Migrant Crisis: Austria passes controversial new law imposing tougher measures on asylum
Apr 28, 2016 05:28 AM EDT
Austria passed a controversial new law that allows tougher measures on asylum for migrants and refugees. It imposes that police may reject claimants directly at the border to control the influx of people passing through the country.
According to Euronews, the Austrian government passed a controversial new asylum law only days after a far-right politician won the first round of presidential elections. The new law may significantly limit the surge of refugees from war-torn countries into the nation.
This also allows border police to turn away potential asylum claimants directly at the border without processing individual requests. It was reported that only refugees who may be at risk of persecution should they return to their respective countries may be considered passage into Austria.

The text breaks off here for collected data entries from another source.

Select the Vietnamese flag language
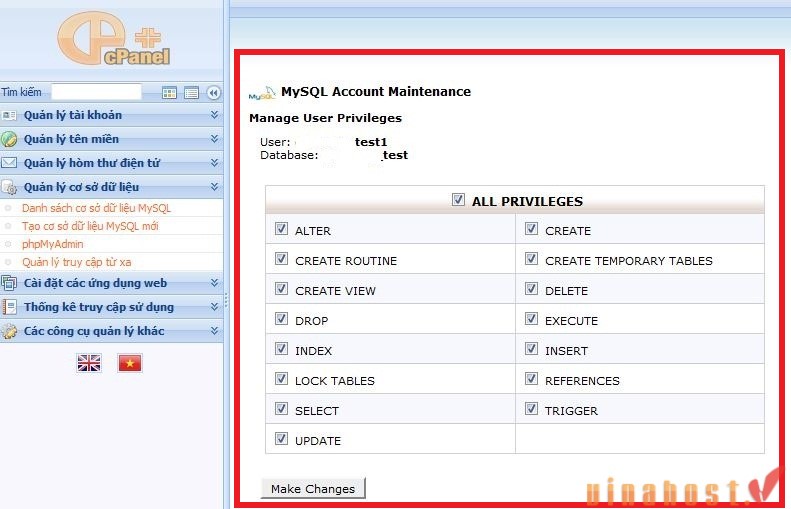The height and width of the screenshot is (509, 791). click(x=130, y=363)
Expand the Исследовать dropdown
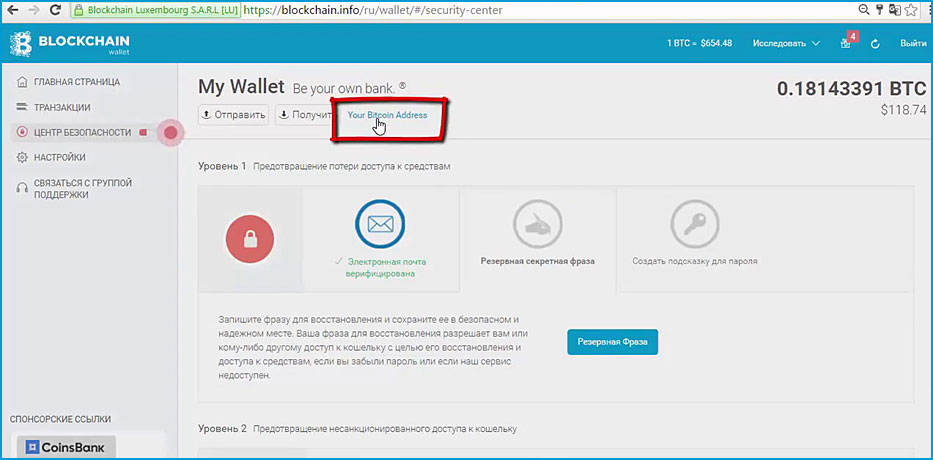 pyautogui.click(x=787, y=44)
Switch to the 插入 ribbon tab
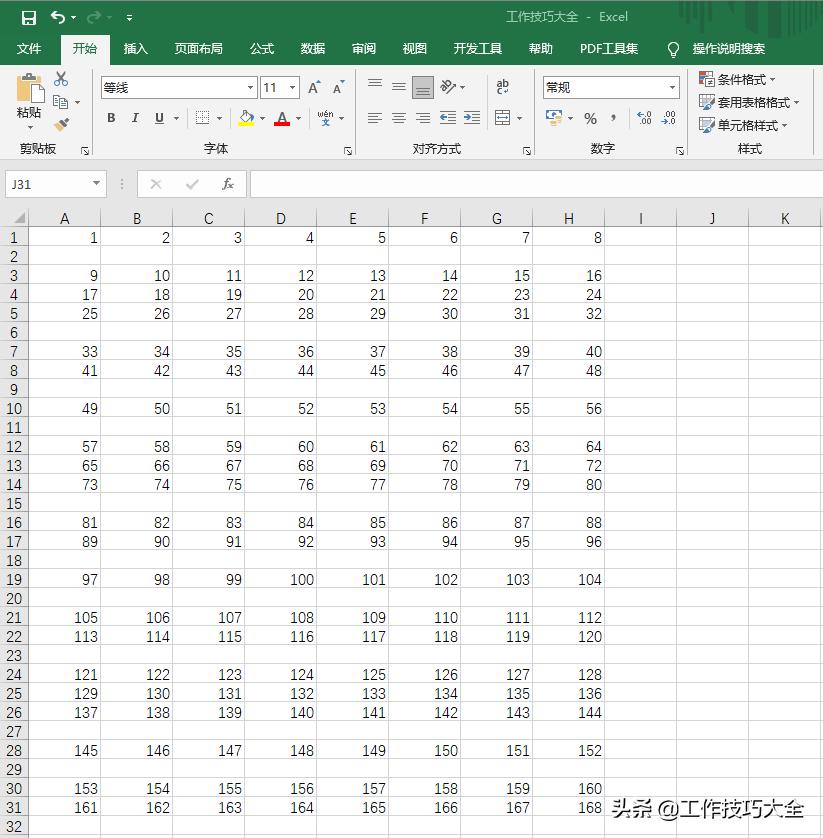This screenshot has height=838, width=823. (x=135, y=48)
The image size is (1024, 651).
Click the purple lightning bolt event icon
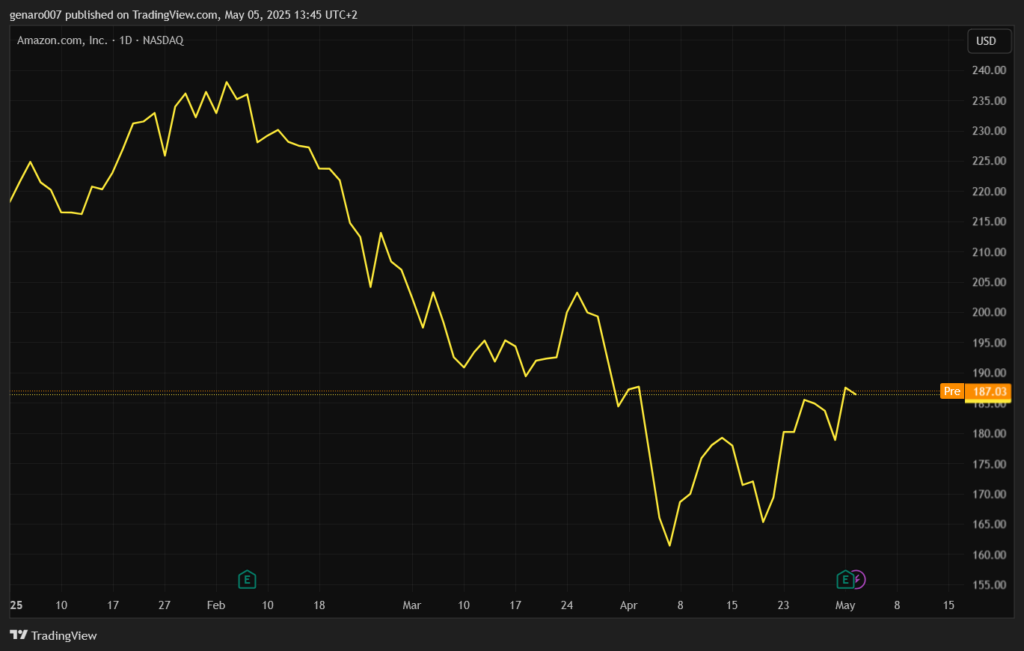[x=858, y=579]
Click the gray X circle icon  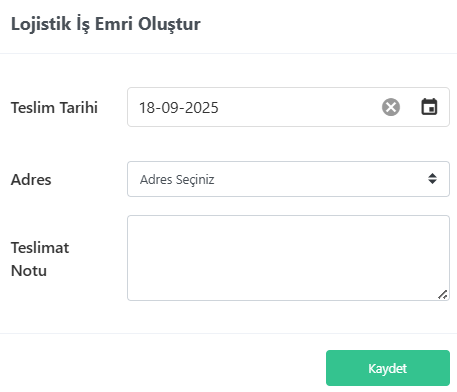tap(391, 107)
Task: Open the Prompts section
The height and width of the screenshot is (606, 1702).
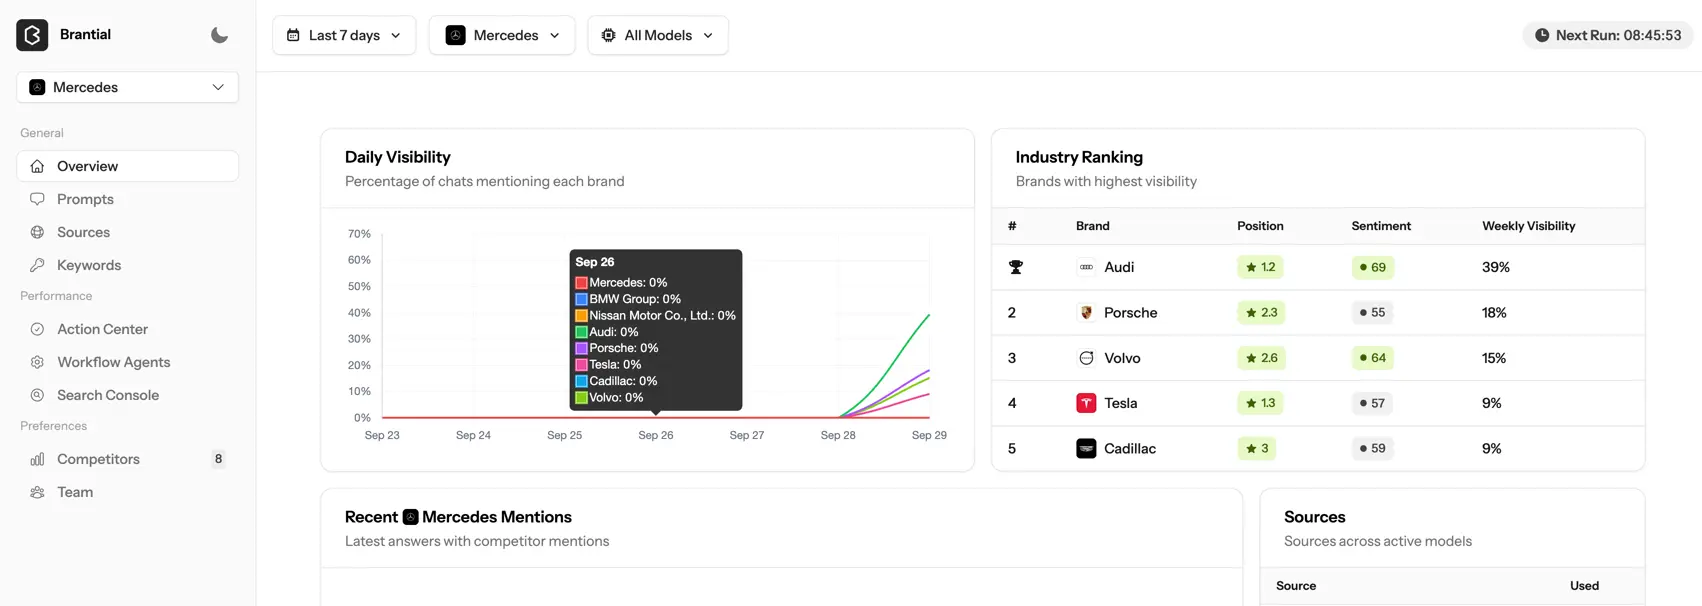Action: pyautogui.click(x=85, y=199)
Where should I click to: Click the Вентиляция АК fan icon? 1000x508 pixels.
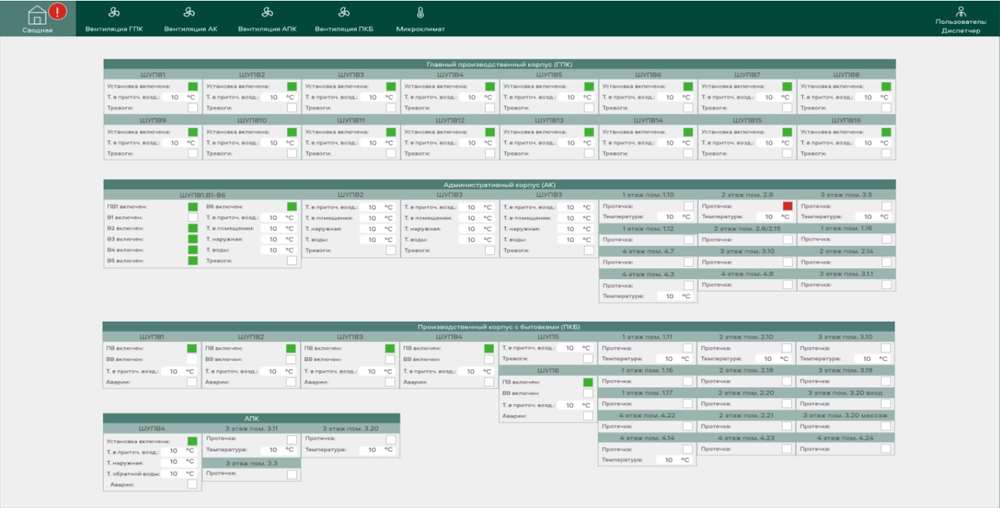click(x=191, y=13)
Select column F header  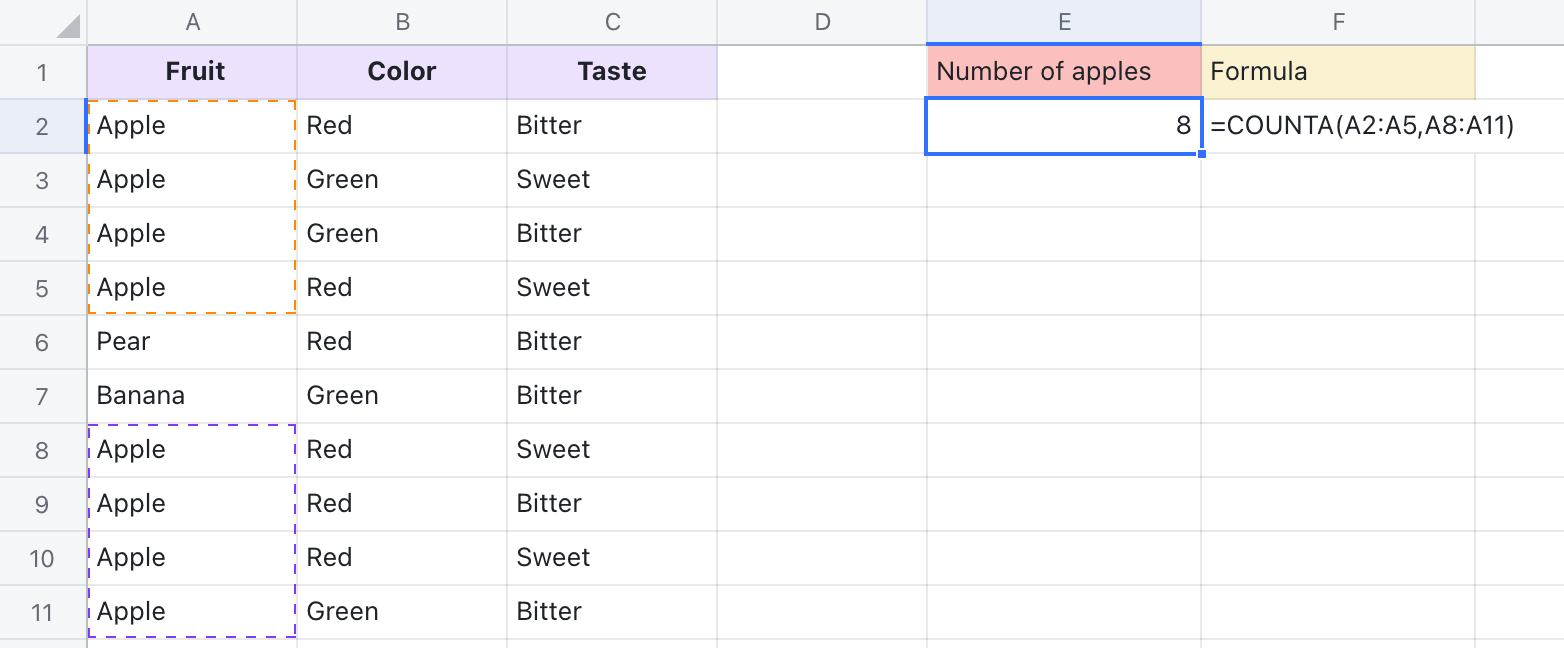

According to the Guardian, the Interior Ministry is expected to enforce the new asylum law by the end of June despite it having to pass through the country's second parliamentary chamber for formalities.
A spokesman from the Interior Ministry said, "People making applications for asylum at the borders with Italy, Hungary and Slovenia would not get permission to enter Austrian territory... If they make it into Austria they would be brought to registration centers and there the authorities would start the procedure to send them back to the neighboring countries that they came from."
Austria is the latest European nation to join Denmark, Hungary, Sweden and Greece in passing stricter asylum laws following the massive surge of refugees into their territories. According to BBC, Austria is also considering building a 400 meter fence between its territory and neighboring Italy.
Helmut Tomac, the police chief in Tyrol, said that the project would depend on Italy's willingness to cooperate. However, Italian Prime Minister Matteo Renzi expressed his concern that a fence may go against European law.
The new asylum law earned backlash for its apparent negation of human rights. Amnesty Europe director Gauri van Gulik said, "These amendments are a glaring attempt to keep people out of Austria and its asylum system."
However, Austrian authorities defended that they were left with no choice but to control the influx of migrants and refugees as this left the nation vulnerable to security threats and possible breakdown of public order.